This is a chapter we were commissioned to provide for a new publication, The Legal Procurement Handbook, edited by US-based Dr Silvia Hodges Silverstein, available from Amazon, and republished with permission.

More and more law firms have acquired additional pricing and price negotiation skills or brought in external pricing professionals to participate in the negotiation process.

They have also become considerably more rigorous about whether to throw their hat in the ring on new client 'opportunities'. Triaging of invitations to tender or opportunities to pitch for work is critiqued more robustly and sys-tematically than before.

This is just as well because the direct and indirect cost of the firm's participation in pitches and tenders can be astronomical in the aggregate.

To create something approximating a level playing field, we have suggestions for both law firms and legal procurement:

For law firms

The first thing law firms need to understand is that pricing involves a negotiation, and negotiation is a skill. If you are no good at it, you are going to be beaten into submission by your better prepared, more confident, more skilled and better resourced opponent every time.

Most lawyers are good negotiators, except when it comes to their own fee where they often struggle.
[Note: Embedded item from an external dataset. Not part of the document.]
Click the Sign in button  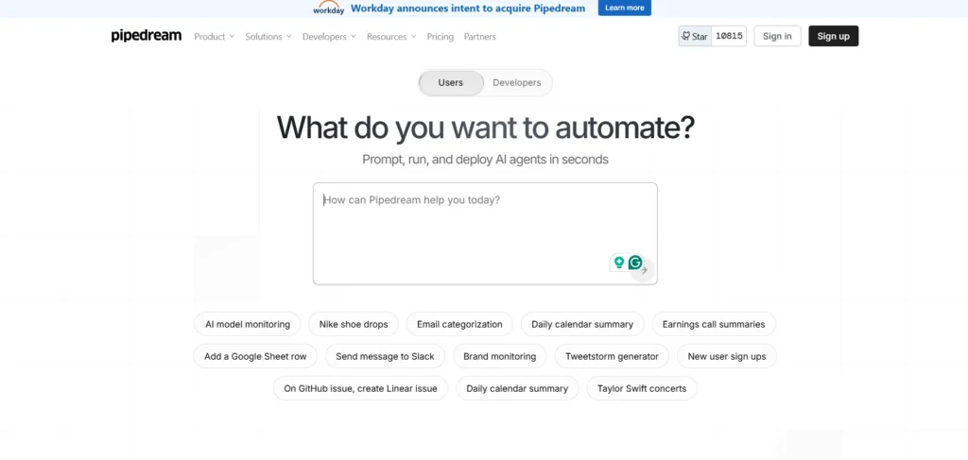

Those who have been prepared to invest in this area have experienced greater success.

[Caveat: acquiring better price negotiation skills is of limited value unless it is coupled with a much deeper understanding of pricing as a discipline and price customisation capability at partner level, but that is a conversation for another day].

Still, many lawyers find themselves powerless to deal with procurement's standard playbook, often consisting of one or more (sometimes all) of the following:

  • Representations that all bids will be considered when the successful bidder has already been decided
  • Indiscriminate, arbitrary and capricious inclusion of lop-sided contract terms to see which ones stick
  • Representing that an agreement is concluded only to reopen negotiations in an effort to extract even better terms
  • “Nibbling," resulting in scope creep for which there is a flat refusal to pay
  • Changing the terms and deadlines of a price negotiation to unbalance the other side
  • Refusing to provide adequate detail upon which to base an informed bid
  • "My way or the highway" statements intended to convey indifference as to whether you or another firm gets the work.

Firms also often have to deal with various client internal dynamics: internal procurement tends to have different drivers and motivations to independent procurement companies and in-house legal teams and GCs are different again.

When receiving an invitation to tender, firms are advised to triage and qualify those bids and pitches in which they should invest resources:

  • What is the process for evaluating firms and their proposals?
  • What are the names and positions of everyone involved in the process?
  • Who is the ultimate decision maker and will we have any opportunity to interact with them or is someone else running interference?
  • How many bidders are being considered and who are they?
  • How many firms does the client wish to end up with?
  • What are the selection and evaluation criteria?
  • When and how do we get an opportunity to understand how we can add more value to the rela-tionship?
  • If you have no existing relationship with the client, why are you being asked to bid?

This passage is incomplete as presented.